A number of House members took to the floor before the vote to point out how long overdue the law is, but saying it is never too late to do the right thing.
White mobs used lynching to terrorize African-Americans from the 1800s to well into the 20th century. In some towns, whites would treat lynchings as a family outing and social gathering. People young and old would sometimes pose next to the victim hanging from a tree.
The anti-lynching law was named for Emmett Till, the 14-year-old African American from Chicago who was kidnapped, tortured and murdered in 1955 by two white men who accused him of whistling at a white woman in a Mississippi grocery store.
Till’s coffin was left open at his funeral because his mother said she wanted the world to see what racism looks like.
A number of black newspapers and magazines printed pictures of Till’s horribly distorted and mutilated corpse, sickening nearly everyone who saw it and adding fuel to the civil rights movement.
An all-white jury acquitted the two suspects of the murder.
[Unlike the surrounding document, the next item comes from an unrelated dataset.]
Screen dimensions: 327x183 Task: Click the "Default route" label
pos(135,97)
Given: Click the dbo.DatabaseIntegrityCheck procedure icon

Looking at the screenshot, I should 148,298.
Both later confessed before they died.
The first anti-lynching bill was brought before Congress in 1901. Nearly 200 other bills that would make it a federal crime failed to pass.
Four lawmakers — three Republicans and one independent — voted against the bill Wednesday.
They include Texas Republican Louis Gohmert who said he believes such a crime should be prosecuted by the states, including Texas where Gohmert said, lynching someone would mean the death penalty.